As Volkswagen announces that its product recall will begin in 2016 concern is growing about how big this scandal might become. We ask whether trucks and other commercial vehicles will become embroiled in Emissionsgate.
Today, the company’s new chief executive Matthias Mueller said that the recall of affected vehicles would begin in January and finish before the end of 2016.
The news follows a statement yesterday in which the German car giant warned that coming changes “would not be painless” and that future investment in the company would be put “under scrutiny”.
They say that the emissions test-cheating software is installed in 11 million of their diesel vehicles including VW, Audi, Skoda and Seat branded cars.
The scale of the scandal
The true scale of the scandal is so far unknown. Workshops up and down the country have been brought alive with murmurs that other cars might yet be implicated in the scandal.
Last week, the Daily Mail reported that an official tester found emissions discrepancies with a number of other major car manufacturers.
The SMMT has also acknowledged that the current methods of testing are outdated and suggested that new emissions tests are needed.
While other manufacturers might not have the so called ‘defeat-device’ installed. It is apparent that all is not quite what it seems when it comes to vehicle emissions.
One area of concern, particularly for the trucking and haulage industry is whether HGVs will be implicated.
After all, these large and predominantly diesel powered vehicles are under a lot of pressure to meet strict environmental targets, especially in EU countries where the laws around emissions are stricter.
HGV drivers and fleet operators also worry about the costs associated with a product recall.
If, like the VW cars, the trucks need to be sent back to a factory then a driver could be left without work for weeks.
Thankfully for the haulage industry, it seems unlikely that the major truck manufacturers will be implicated in the scandal.
This owes to the fact that Euro-6 legislation tightened up differences observed in laboratory and real world conditions.

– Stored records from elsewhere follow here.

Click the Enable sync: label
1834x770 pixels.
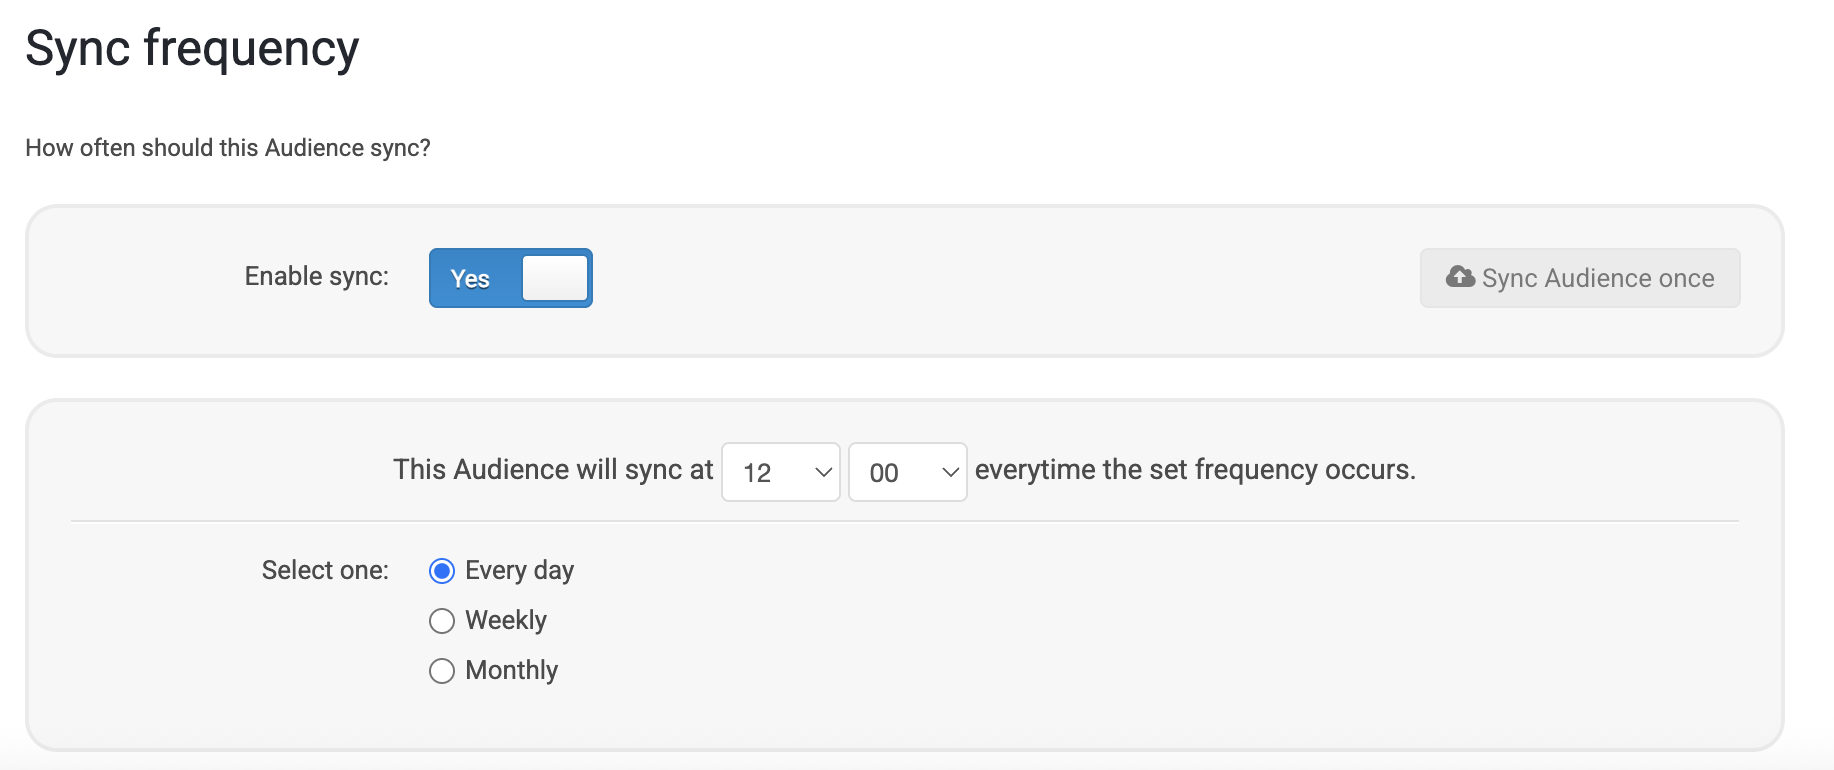click(316, 276)
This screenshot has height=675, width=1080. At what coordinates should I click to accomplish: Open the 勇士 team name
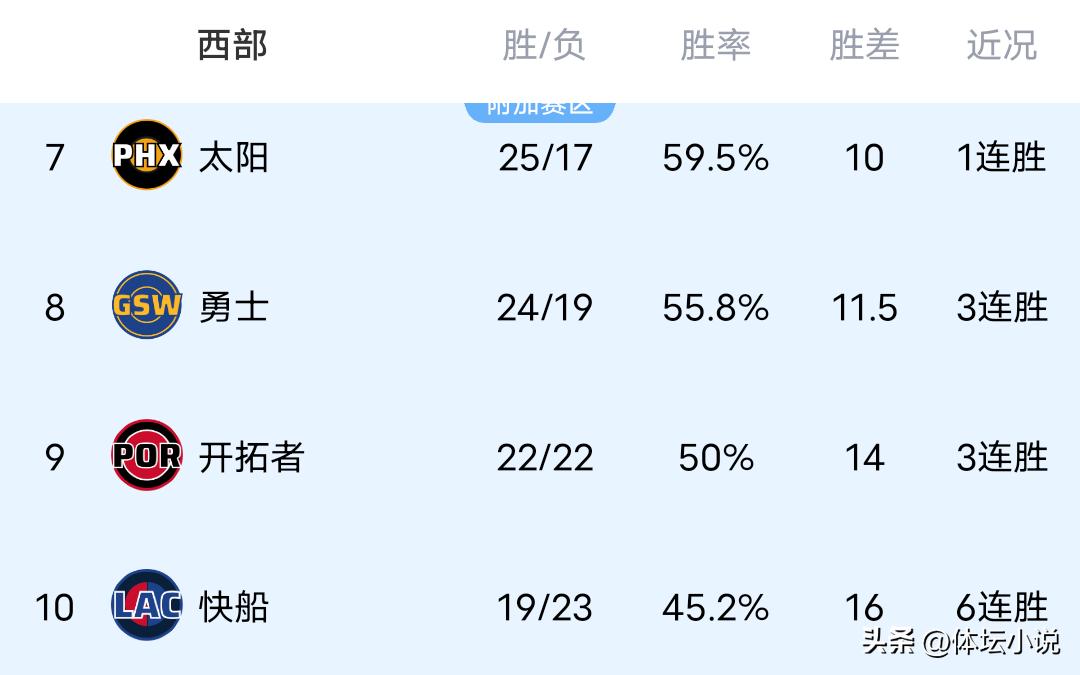pos(233,307)
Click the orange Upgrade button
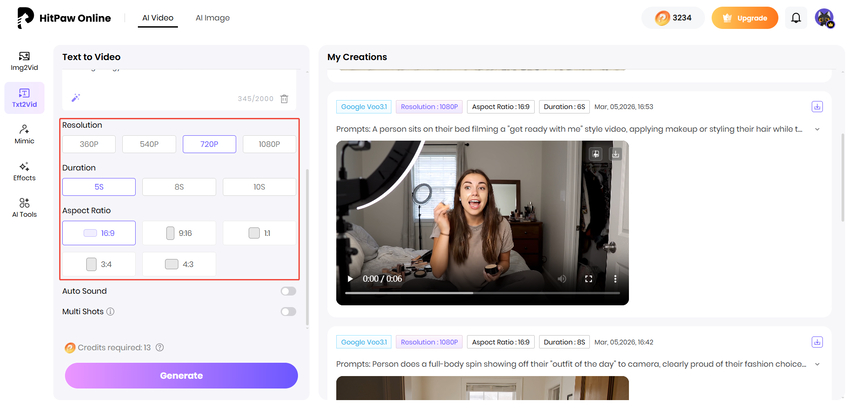854x409 pixels. tap(744, 18)
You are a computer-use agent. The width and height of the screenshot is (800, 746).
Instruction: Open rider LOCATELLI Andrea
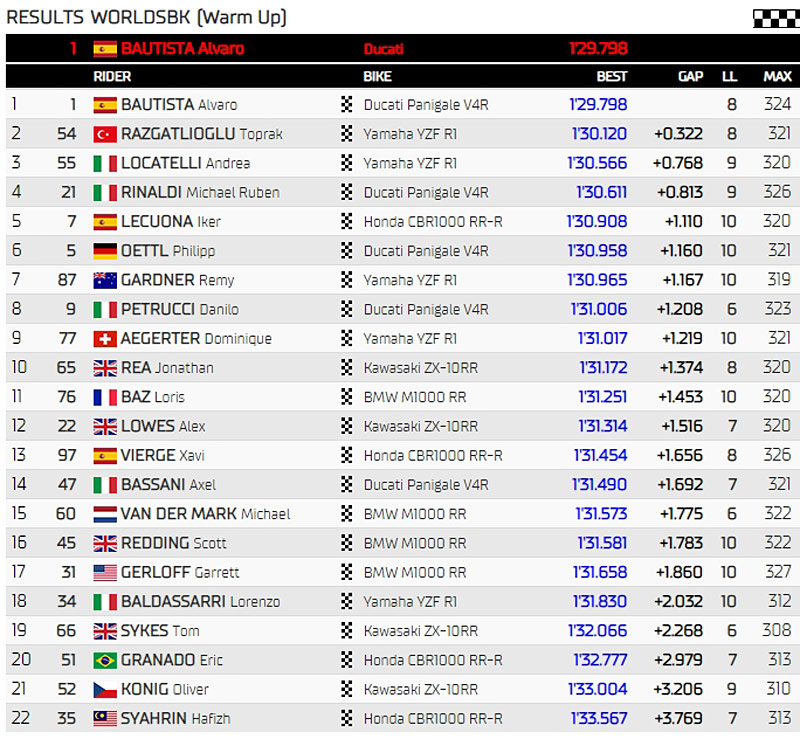click(185, 163)
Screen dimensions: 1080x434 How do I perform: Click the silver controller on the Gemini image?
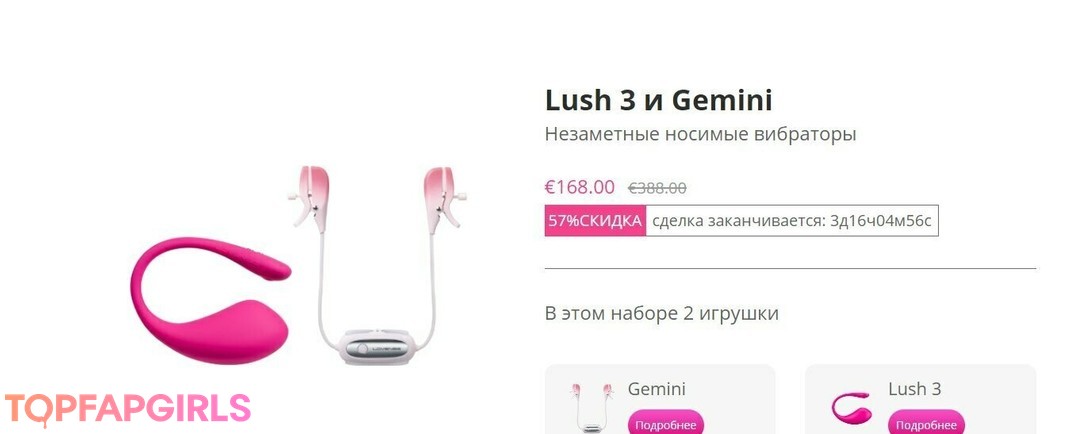pos(377,349)

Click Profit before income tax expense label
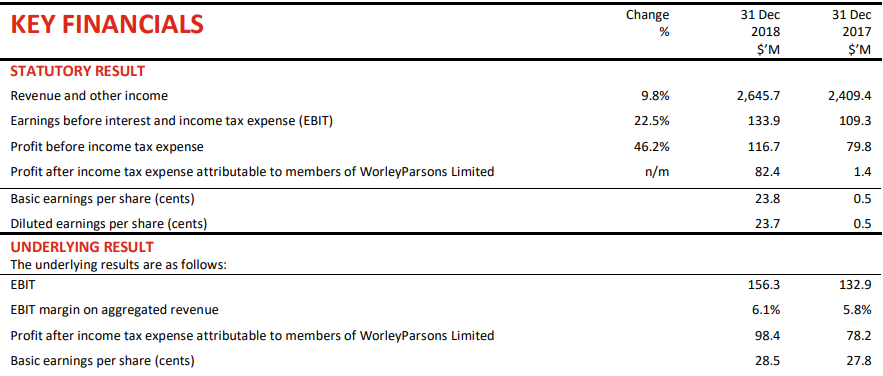pyautogui.click(x=107, y=147)
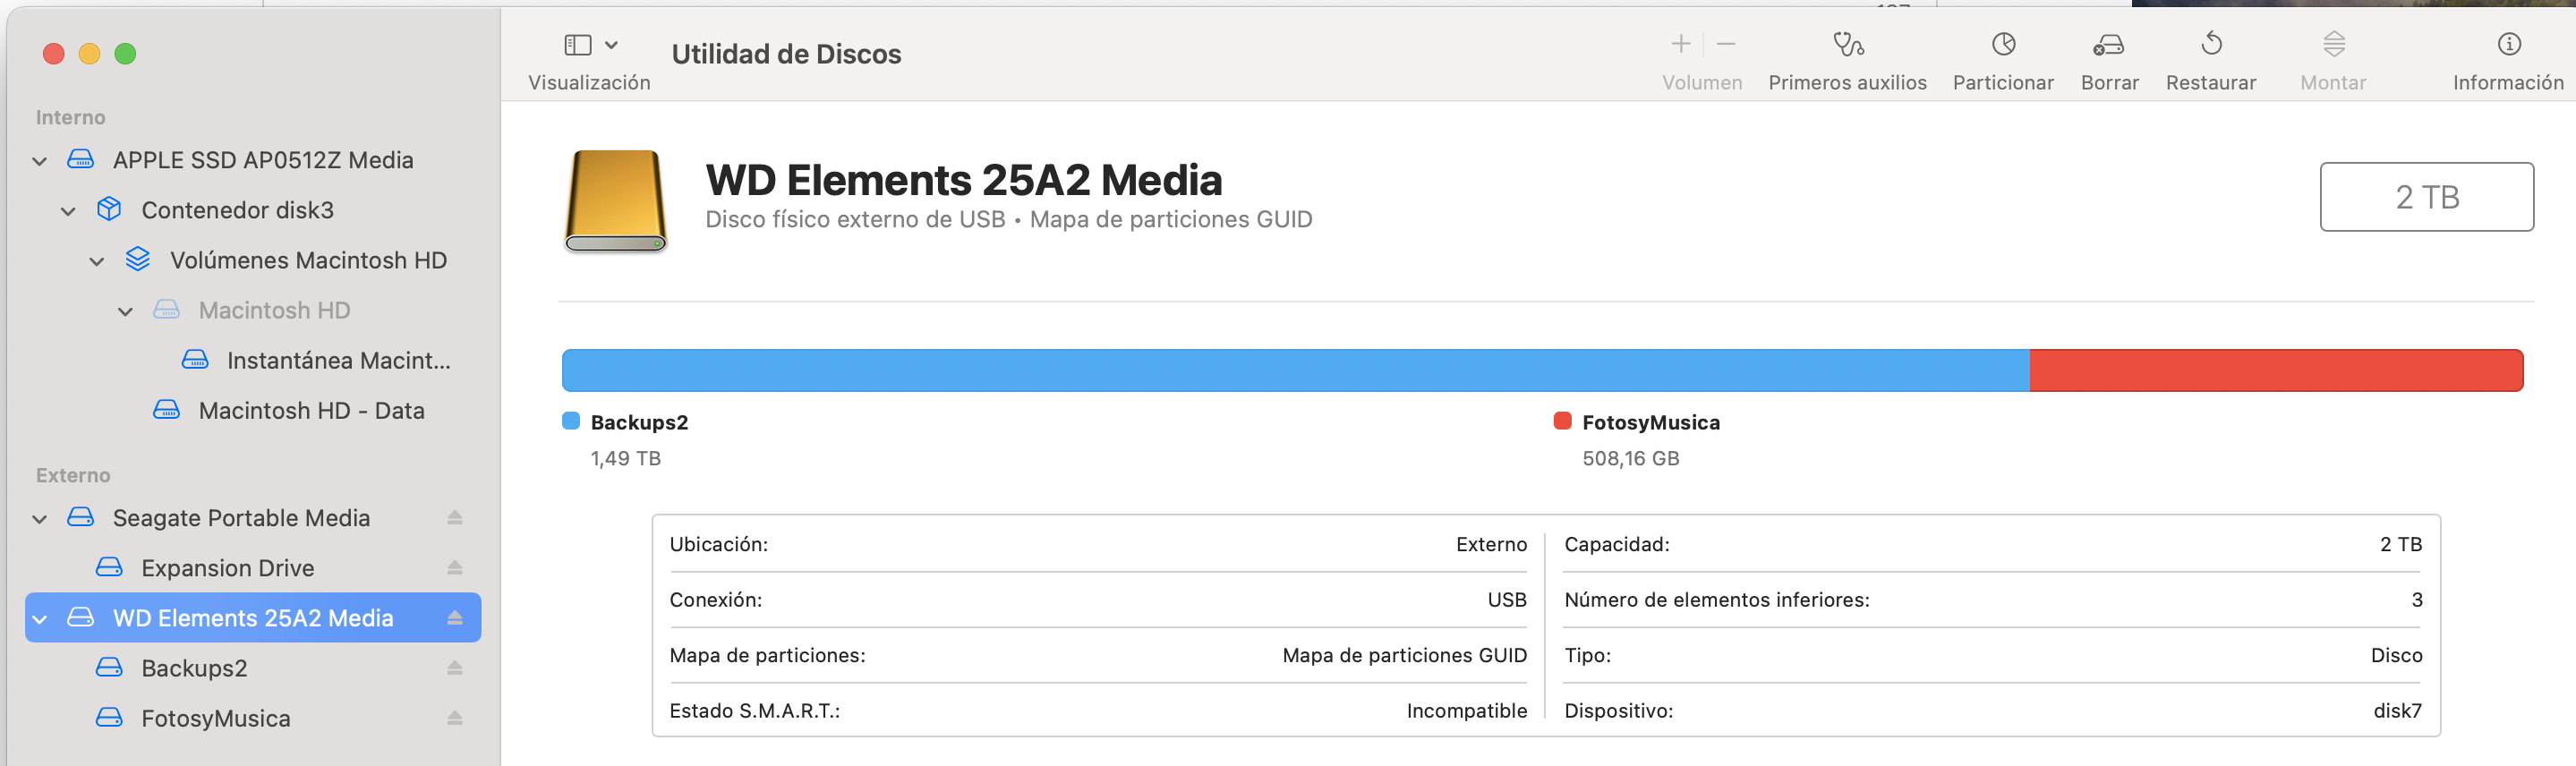This screenshot has height=766, width=2576.
Task: Click the blue Backups2 partition bar segment
Action: click(x=1295, y=371)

NOx in testing vs NOx in the real world
One of the issues in the Volkswagen case was that the conditions of testing bore little resemblance to the way people actually drive in the real world.
Instead of quickly accelerating and decelerating as you might do if you were driving around a city, emissions tests require cars to speed up slowly. Under these conditions, less harmful emissions like nitrous oxides (NOx) meaning that a vehicle has a better chance of passing.
Euro-6 legislation which sets the emissions requirements for new trucks operating in the EU has recently been tightened to make it harder for high-emitting trucks to pass.
A report from Transport for London which was released last month found that NOx levels in particular had been brought under control with the new legislation.
The tougher legislation and stricter testing regimes suggest that trucks will have a harder time cheating their emissions tests.
We are confident that trucks and other large commercial vehicles will not be implicated in the ongoing emissions scandal.